> What is required
When a line in the entries below contains "Google", tally it; give the tally with nothing added.

> Provided records

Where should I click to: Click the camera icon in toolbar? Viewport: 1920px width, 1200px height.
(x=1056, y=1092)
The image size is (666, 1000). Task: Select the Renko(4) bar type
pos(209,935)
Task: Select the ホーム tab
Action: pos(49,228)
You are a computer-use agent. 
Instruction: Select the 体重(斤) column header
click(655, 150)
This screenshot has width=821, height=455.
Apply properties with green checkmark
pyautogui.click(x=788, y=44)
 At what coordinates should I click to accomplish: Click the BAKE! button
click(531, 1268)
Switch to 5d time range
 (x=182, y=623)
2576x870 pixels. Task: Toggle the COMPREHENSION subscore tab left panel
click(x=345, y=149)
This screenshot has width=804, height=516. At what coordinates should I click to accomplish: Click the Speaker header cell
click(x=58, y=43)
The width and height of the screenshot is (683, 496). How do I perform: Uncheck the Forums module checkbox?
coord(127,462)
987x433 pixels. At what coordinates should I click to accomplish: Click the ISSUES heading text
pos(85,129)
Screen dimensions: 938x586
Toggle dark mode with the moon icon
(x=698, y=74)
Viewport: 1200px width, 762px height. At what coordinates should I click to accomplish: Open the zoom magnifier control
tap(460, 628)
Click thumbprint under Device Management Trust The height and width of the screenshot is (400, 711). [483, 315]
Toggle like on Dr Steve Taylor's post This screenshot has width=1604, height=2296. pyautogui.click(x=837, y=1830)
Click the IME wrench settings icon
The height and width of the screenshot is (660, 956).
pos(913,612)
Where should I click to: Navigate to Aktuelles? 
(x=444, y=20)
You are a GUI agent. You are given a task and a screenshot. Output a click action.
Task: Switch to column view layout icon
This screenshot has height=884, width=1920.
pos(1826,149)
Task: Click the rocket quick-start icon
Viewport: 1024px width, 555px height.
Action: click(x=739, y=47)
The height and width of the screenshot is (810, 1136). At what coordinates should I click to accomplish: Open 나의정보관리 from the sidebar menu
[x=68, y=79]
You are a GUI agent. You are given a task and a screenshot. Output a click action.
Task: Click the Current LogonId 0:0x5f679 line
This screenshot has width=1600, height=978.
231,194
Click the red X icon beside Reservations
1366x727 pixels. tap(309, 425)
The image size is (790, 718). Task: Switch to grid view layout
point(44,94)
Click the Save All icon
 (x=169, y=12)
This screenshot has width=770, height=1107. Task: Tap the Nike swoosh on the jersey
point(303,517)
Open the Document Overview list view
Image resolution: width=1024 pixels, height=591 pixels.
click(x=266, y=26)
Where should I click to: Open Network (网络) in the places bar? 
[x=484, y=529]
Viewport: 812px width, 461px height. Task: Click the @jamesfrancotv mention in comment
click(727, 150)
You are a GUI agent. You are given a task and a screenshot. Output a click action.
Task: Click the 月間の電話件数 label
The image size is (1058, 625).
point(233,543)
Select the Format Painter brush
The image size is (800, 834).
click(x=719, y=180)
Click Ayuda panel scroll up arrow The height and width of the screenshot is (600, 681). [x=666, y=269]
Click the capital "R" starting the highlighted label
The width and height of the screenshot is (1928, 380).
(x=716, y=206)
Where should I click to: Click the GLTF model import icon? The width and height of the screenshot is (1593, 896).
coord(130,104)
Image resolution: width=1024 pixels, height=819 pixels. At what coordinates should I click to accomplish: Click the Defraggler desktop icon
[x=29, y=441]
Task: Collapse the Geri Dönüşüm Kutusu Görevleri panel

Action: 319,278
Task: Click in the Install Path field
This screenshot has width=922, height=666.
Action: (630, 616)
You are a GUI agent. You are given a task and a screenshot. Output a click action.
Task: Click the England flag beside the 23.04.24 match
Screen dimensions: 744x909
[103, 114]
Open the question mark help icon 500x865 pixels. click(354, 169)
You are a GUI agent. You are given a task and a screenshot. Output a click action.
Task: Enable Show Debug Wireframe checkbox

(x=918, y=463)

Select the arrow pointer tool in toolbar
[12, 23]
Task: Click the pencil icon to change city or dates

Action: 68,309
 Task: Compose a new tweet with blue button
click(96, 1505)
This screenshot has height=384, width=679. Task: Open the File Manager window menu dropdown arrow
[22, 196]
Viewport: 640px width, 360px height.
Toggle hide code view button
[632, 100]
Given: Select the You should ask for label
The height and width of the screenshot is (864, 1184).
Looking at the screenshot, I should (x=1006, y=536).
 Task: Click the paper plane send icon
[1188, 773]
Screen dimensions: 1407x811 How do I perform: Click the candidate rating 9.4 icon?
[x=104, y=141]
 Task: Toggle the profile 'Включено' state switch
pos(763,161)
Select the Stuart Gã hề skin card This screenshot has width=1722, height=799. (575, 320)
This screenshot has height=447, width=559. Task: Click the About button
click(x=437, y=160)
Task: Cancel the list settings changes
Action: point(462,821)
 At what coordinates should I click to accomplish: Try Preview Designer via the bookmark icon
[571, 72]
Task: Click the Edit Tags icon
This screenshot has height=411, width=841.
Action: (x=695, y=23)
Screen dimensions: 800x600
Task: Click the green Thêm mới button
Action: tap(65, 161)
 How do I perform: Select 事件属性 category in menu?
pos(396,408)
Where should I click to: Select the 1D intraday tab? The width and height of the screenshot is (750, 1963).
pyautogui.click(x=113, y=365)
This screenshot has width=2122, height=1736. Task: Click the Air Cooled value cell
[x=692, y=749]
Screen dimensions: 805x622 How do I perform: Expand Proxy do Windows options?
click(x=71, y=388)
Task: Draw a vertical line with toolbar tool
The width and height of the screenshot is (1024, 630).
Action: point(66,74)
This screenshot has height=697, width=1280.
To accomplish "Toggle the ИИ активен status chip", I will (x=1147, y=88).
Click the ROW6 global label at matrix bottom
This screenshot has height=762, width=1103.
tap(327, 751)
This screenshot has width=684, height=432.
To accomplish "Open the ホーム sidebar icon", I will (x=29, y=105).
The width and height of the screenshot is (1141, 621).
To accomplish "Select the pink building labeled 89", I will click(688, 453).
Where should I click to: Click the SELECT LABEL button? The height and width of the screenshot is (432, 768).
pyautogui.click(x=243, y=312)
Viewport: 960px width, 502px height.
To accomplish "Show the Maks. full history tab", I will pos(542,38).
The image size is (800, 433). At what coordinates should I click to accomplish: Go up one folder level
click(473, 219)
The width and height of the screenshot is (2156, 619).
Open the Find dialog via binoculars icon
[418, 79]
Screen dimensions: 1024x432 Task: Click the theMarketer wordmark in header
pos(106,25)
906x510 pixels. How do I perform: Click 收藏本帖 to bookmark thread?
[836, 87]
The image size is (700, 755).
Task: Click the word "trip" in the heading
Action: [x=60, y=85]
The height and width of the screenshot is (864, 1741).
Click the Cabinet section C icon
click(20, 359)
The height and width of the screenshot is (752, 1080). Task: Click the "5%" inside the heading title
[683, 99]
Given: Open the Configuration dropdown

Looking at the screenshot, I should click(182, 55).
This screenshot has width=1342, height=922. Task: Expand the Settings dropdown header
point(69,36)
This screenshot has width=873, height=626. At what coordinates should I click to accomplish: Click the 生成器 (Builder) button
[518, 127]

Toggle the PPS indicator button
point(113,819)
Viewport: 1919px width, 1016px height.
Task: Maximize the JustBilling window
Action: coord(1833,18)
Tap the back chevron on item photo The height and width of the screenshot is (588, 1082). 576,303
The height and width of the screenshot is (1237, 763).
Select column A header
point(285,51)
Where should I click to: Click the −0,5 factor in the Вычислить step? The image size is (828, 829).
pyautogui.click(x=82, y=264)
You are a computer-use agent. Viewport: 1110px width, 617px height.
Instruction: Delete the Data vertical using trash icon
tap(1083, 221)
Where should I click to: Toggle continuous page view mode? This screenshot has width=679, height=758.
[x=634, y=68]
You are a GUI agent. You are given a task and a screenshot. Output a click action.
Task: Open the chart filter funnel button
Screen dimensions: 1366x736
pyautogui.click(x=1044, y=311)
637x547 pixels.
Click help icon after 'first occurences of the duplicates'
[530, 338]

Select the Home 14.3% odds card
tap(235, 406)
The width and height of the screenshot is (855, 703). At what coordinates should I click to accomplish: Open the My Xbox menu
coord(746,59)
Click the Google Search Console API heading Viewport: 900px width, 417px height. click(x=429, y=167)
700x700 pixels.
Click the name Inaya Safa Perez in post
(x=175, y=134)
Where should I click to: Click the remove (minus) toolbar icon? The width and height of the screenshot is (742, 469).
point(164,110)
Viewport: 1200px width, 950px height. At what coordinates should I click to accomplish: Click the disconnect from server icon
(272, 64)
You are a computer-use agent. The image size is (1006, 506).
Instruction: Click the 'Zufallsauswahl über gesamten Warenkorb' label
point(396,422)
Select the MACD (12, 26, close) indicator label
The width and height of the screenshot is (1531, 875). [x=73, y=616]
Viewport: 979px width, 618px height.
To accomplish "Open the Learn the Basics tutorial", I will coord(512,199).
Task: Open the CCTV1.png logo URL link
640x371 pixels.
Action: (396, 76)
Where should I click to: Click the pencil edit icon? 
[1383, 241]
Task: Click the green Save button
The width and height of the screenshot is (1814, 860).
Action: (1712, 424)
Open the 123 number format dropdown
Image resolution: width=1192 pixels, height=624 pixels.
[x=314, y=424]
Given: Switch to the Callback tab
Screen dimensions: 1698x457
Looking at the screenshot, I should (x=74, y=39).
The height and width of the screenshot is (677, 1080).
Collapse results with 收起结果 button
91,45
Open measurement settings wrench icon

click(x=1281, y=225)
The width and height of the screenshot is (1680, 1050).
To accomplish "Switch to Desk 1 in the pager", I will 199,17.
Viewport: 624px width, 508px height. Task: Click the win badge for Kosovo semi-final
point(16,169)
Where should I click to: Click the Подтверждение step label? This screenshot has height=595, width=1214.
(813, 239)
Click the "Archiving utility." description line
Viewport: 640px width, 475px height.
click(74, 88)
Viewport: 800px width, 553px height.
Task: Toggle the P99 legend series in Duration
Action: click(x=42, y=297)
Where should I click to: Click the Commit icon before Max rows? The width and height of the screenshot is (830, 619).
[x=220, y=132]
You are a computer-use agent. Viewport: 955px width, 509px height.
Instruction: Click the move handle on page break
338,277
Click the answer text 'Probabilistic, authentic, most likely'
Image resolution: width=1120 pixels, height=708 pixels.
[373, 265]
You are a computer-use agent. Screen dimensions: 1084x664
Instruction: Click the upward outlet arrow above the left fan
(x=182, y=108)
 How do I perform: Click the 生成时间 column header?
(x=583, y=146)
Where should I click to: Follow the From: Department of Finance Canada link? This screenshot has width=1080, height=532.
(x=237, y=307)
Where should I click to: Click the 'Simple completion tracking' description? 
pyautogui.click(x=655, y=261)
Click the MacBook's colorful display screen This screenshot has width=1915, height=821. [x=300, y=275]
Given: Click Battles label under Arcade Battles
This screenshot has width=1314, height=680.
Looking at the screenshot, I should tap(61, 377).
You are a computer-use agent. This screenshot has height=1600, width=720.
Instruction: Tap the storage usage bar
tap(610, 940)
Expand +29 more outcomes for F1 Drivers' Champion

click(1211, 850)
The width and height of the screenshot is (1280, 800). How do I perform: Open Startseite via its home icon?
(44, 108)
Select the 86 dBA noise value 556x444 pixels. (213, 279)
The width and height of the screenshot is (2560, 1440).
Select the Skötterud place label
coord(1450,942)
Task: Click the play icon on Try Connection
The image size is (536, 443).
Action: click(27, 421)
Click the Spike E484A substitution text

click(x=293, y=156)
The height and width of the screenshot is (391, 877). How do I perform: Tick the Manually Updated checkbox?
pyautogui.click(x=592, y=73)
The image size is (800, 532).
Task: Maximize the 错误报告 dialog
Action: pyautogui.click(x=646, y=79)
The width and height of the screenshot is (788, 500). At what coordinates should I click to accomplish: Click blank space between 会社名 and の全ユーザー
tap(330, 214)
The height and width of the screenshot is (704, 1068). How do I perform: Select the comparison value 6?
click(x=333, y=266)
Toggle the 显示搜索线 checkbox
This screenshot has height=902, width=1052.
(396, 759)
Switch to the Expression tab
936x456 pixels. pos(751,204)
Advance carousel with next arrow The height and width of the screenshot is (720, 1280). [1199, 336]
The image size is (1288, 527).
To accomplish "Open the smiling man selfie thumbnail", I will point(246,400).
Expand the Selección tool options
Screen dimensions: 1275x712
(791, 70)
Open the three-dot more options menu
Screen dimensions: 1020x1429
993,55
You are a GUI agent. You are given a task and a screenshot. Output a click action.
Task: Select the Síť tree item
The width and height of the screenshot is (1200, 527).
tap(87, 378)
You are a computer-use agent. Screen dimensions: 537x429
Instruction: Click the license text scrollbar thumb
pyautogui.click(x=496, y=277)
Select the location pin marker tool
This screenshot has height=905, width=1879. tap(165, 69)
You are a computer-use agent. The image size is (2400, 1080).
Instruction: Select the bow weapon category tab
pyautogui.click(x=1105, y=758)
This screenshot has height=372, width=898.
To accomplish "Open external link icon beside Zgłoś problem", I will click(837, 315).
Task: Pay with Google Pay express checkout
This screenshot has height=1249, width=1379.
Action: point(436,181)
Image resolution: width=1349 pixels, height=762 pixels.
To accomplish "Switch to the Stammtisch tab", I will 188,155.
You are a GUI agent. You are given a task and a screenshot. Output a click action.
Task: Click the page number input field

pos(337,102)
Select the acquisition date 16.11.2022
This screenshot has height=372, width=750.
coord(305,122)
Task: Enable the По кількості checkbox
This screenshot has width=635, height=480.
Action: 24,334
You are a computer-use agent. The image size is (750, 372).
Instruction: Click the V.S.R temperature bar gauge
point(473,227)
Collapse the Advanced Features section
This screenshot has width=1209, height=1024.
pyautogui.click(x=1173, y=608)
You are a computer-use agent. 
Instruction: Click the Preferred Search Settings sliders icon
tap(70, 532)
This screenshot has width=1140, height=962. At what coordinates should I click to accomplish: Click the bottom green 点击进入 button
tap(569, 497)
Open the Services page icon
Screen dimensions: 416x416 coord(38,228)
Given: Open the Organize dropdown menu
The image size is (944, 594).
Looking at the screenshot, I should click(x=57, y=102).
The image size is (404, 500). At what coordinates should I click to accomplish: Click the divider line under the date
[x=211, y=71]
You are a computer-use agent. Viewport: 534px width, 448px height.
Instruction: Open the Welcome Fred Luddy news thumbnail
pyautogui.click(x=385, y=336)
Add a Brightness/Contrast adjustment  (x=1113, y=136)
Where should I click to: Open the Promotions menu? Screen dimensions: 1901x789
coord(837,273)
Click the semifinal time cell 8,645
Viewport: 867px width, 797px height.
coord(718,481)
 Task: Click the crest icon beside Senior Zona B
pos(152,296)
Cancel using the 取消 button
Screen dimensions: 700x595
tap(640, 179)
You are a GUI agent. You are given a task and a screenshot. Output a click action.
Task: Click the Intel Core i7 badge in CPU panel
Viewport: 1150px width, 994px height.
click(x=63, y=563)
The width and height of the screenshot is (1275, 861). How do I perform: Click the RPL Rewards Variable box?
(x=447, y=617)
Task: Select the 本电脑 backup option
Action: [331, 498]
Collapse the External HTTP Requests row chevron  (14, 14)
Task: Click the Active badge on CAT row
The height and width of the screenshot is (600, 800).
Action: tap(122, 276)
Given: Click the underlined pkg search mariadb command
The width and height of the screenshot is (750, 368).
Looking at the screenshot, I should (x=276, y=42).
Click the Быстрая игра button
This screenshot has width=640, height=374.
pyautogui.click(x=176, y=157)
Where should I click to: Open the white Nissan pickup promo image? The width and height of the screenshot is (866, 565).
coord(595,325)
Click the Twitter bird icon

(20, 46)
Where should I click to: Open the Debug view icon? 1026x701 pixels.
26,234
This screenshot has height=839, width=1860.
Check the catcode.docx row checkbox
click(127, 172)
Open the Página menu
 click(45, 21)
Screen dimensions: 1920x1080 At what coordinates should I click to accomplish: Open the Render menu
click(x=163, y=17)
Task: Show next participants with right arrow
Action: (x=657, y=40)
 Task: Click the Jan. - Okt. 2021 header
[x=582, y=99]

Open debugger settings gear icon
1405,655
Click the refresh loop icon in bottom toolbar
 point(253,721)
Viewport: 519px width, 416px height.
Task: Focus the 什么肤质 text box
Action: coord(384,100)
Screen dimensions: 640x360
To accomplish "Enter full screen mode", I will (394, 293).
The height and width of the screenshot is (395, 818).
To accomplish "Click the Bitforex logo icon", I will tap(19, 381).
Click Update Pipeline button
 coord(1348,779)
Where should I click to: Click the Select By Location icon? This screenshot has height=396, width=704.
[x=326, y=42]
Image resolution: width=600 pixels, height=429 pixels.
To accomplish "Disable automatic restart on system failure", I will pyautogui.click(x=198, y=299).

> Result of the exercise
2